Our home is in such flux and crazy messy - still not knowing what's happening with our contractors and our home is so stressful.

 Nathan has the crud right now....blech.

Lastly, (and hopefully?), it seems I may be working full time very soon.  Changes galore!

I am diligently making efforts to find a balance between staying connected and engaged....so as not to sit on the sidelines as a spectator.  I feel like I'm riding a teeter totter with no one on the other side and although I know all we have is this moment, I am so afraid.  I don't feel lonely but I do feel alone. 

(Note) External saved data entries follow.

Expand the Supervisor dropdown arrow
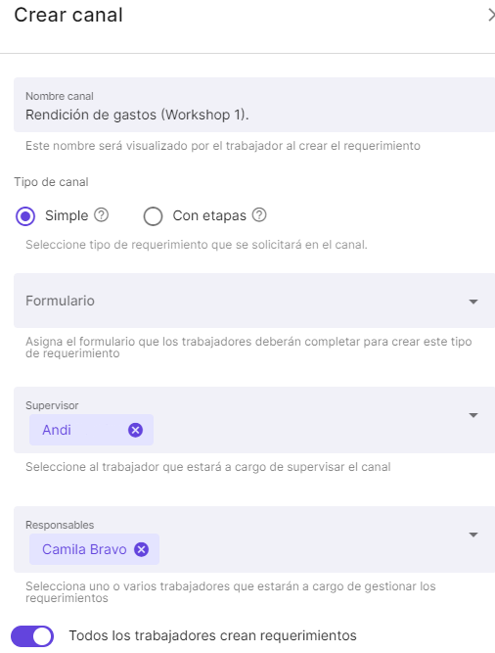Viewport: 495px width, 653px height. 473,415
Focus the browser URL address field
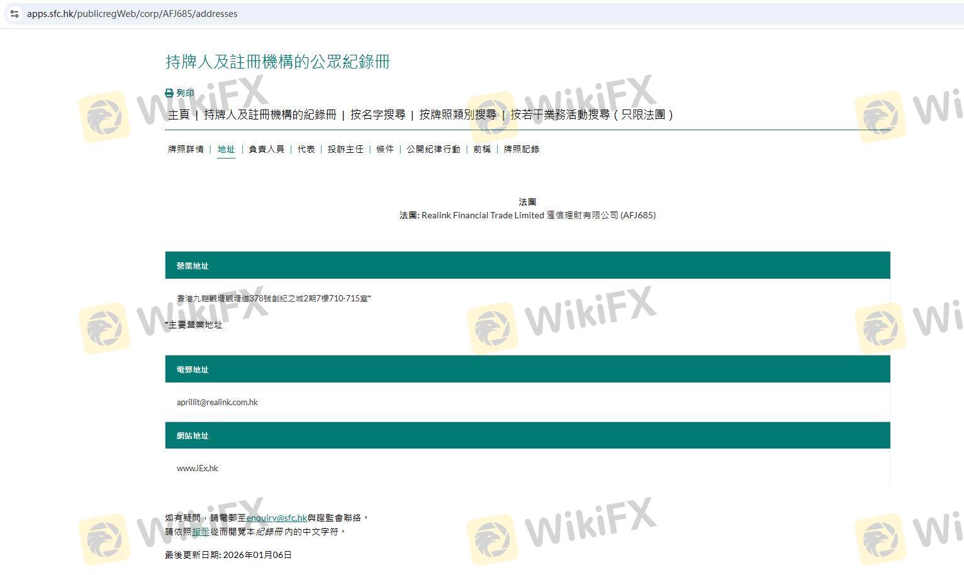Screen dimensions: 964x575 click(x=440, y=13)
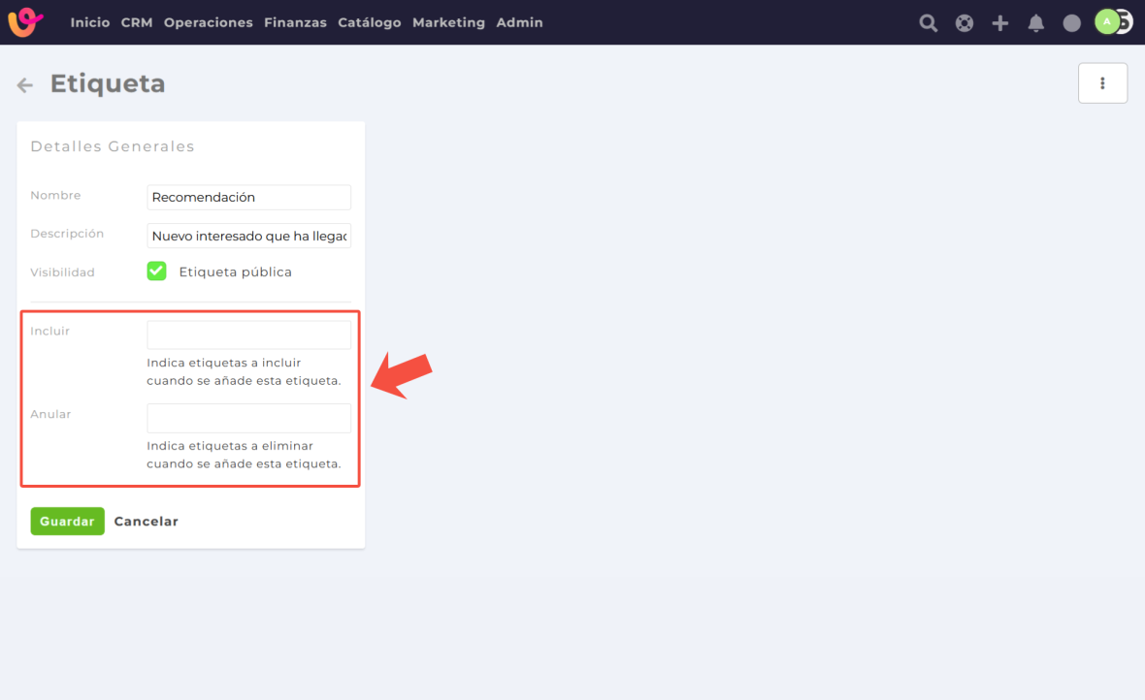Go back using the left arrow by Etiqueta
Screen dimensions: 1145x700
click(x=25, y=85)
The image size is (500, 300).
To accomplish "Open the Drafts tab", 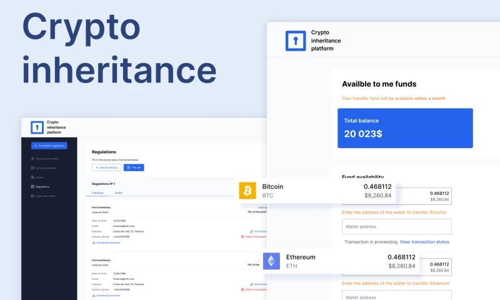I will click(118, 193).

I guess the result of is that I snuggle into God's lap a little deeper without retreating from life.  I snuggle our beautiful babies, run my hands deep into our fur babies fur, don't miss an opportunity to say I love you, breathe in the crispy air and move forward while staying here.  I know how very blessed I am, but boy does my heart ache.

Saturday, November 24, 2012

Redialing my compass

Oh dear (sarcasm)....when it takes me twenty minutes to remember what my password and email are for my blog site, I believe it's been too long since I've been here.  

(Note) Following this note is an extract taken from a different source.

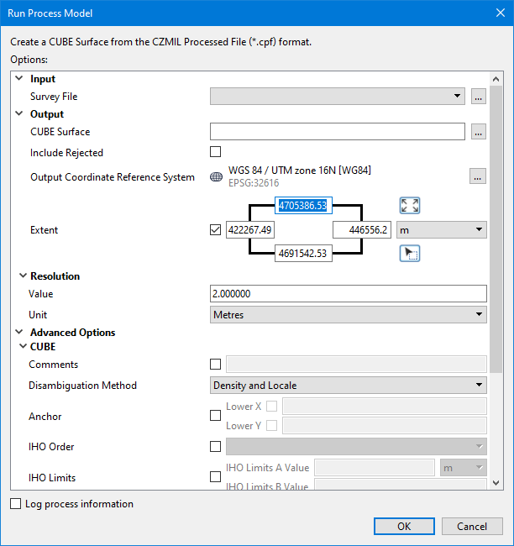
Task: Check the IHO Order option
Action: pos(216,447)

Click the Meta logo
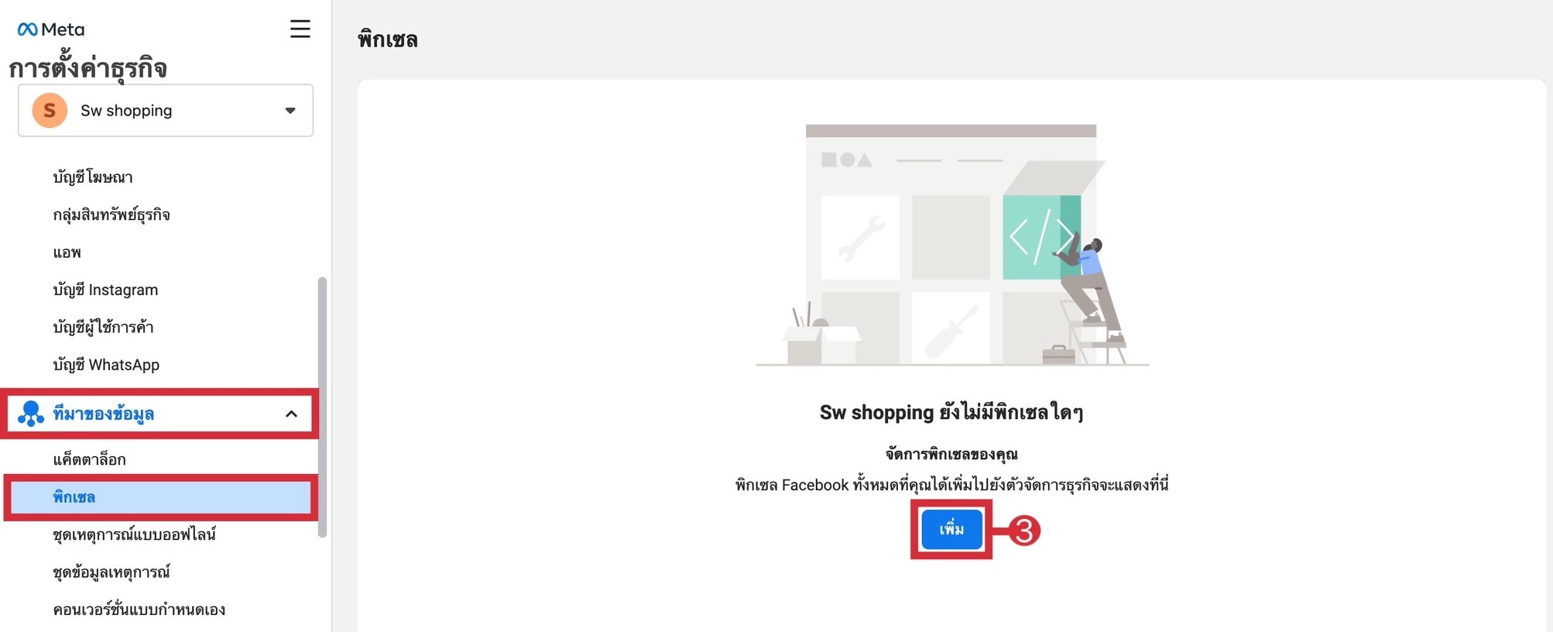tap(50, 29)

I am still spinning a little as when I last wrote but hopefully all the laundry will come out clean and I will give myself permission for a fresh start (again).  It is almost the New Year, right?  I'm so thankful that I believe every day....actually every second of breath is a chance for do over's, new beginnings.  As I soak in what I just wrote I remember how very gracious God is and I know (again), everything is gonna be alright.

I could beat myself up (again)...I am a pro at that.  Beating others up is not my specialty but point the finger at myself and I'm off and running.  It's easier in a way.  If all faults lie within myself and I can 'fix' it all within me then no one else has to hurt and I certainly don't have to be a part of their epic fail.  I can own it all.  HA!  

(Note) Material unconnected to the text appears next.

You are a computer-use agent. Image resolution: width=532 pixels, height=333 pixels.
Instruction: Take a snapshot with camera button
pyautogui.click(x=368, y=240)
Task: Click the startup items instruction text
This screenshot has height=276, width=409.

I worked so hard for a year and I walked at least 5 days a week (I produced real sweat on these walks).  I lost weight and felt good!  I journaled and or/blogged a couple of times a week, prayed often and worked hard to stay engaged in life and with my family.  Somewhere along the way...since summer and our 'house project' began - I got a little lost in the woods.  

Walk?  That would mean taking time away from this wreck of a house or the business of that moment that I am busying myself with.  Eat well?  Oh no...so much easier to grab a handful of Doritos (they are baked if it counts) or a couple of Oreos or on a good day maybe a banana.  Is a five pound addition all that bad?  That planning takes me away from the busy...it shows I care about my own self.  Write?  Nah....someone my criticize or judge my vulnerability and that hurts...preferable to hide out and self destruct.  Am I being dramatic?  Not so much.  These are little things that let me love me, let me live this life fully and show my children and husband that their wife and Momma is worth it!

So...here I am....trying to reset my compass and grasp a direction.  I can do it.  I've done it before and I will do it again. 

Blessings to count.....

My big brother Wes is 1/2 through Pathways core training and we are rebuilding our relationship.  When our brother Brent died, I was 15 and on that day I 'lost' both of my big brothers.  To have this honorable, good man back in my life is a dream come true and I am thankful for the big brother God gave me. 

Thanks to the hard work my brother and husband have done - John and Stella are now each in their own room.  They have been for an entire week and they have spent every night in their own beds.  HALLELULJAH!  I love these precious men and I love that my babies are so happy and thankful for their own space.

Although it is not perfect, we have a laundry room, bedroom and bathroom just for the grown ups.  (well...we are sharing the bathroom until the kids get their bathroom repaired).  And we have a lock on our door!

I have my Momma, my Daddy, brothers, sisters, nieces, nephews, cousins, Aunts and Uncles who each bless our life richly.  Add our friends to that list and how could I not be overwhelmed with gratitude?

Happy Saturday friends.  Find the blessings....they are there.